▶ Exercise requirements
Rename "path field" to "path input" in everything from the line containing "Given: Focus the" down to the end of the records, keeping all other text the same. Omit the pictures from your answer.

▶ Interface element records
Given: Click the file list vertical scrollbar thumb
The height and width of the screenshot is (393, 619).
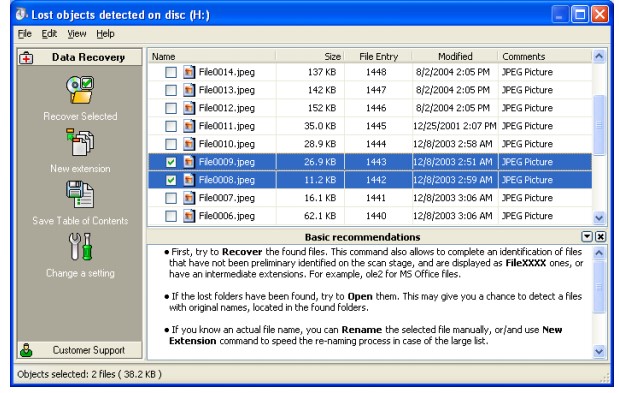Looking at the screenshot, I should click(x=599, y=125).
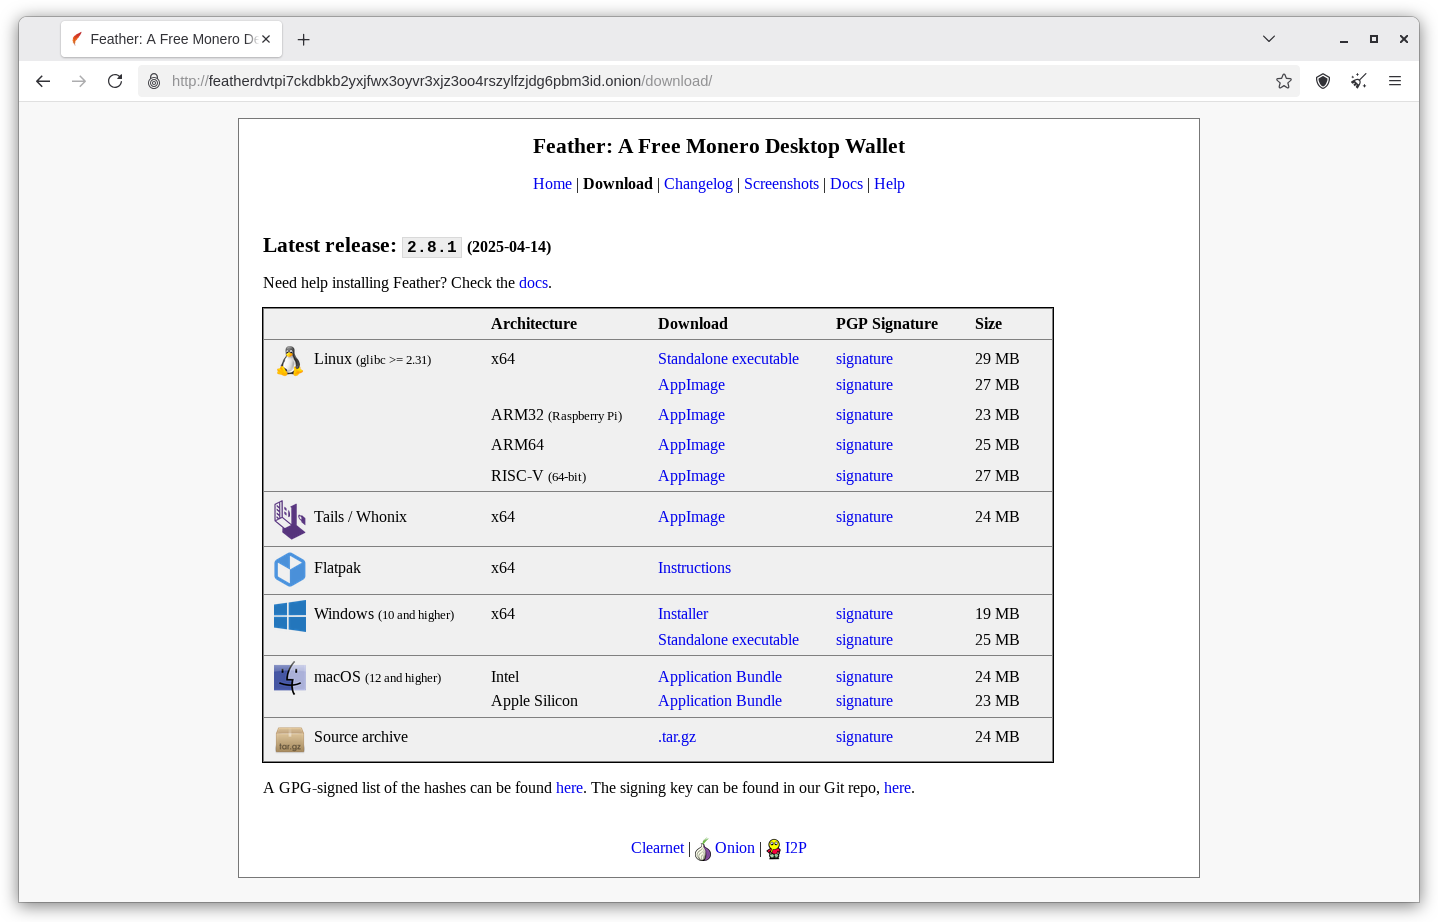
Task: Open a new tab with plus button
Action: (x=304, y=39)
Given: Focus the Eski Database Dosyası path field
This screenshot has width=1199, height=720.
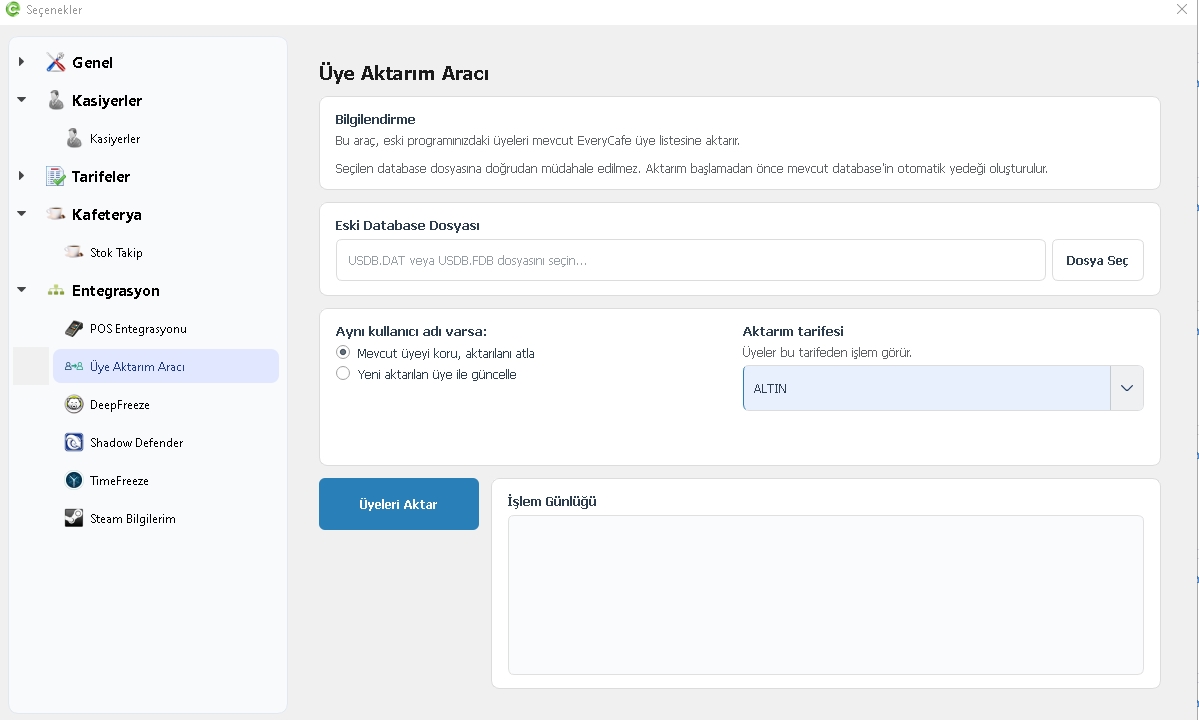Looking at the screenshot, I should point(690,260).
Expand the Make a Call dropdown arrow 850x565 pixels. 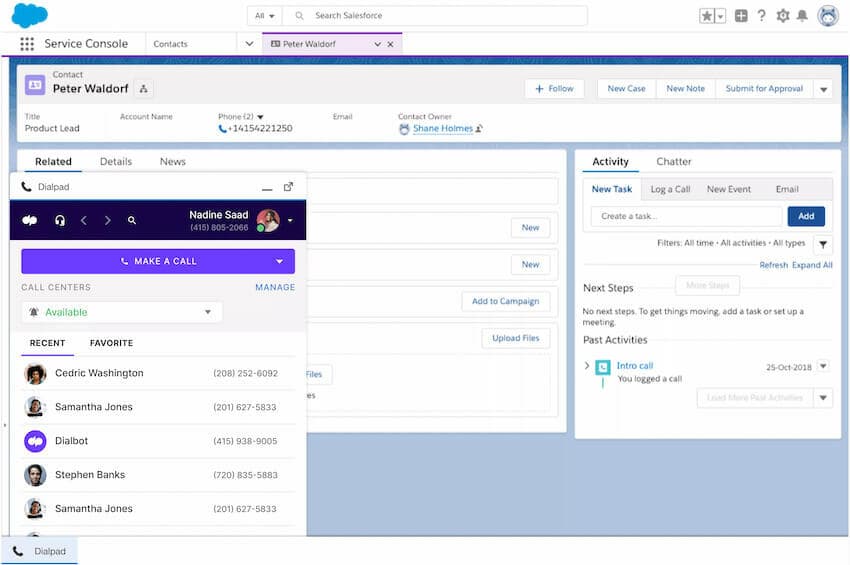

▶ Written solution
Given: Focus the Eski Database Dosyası path input
This screenshot has width=1199, height=720.
Looking at the screenshot, I should point(690,260).
Expand the Make a Call dropdown arrow 850x565 pixels. 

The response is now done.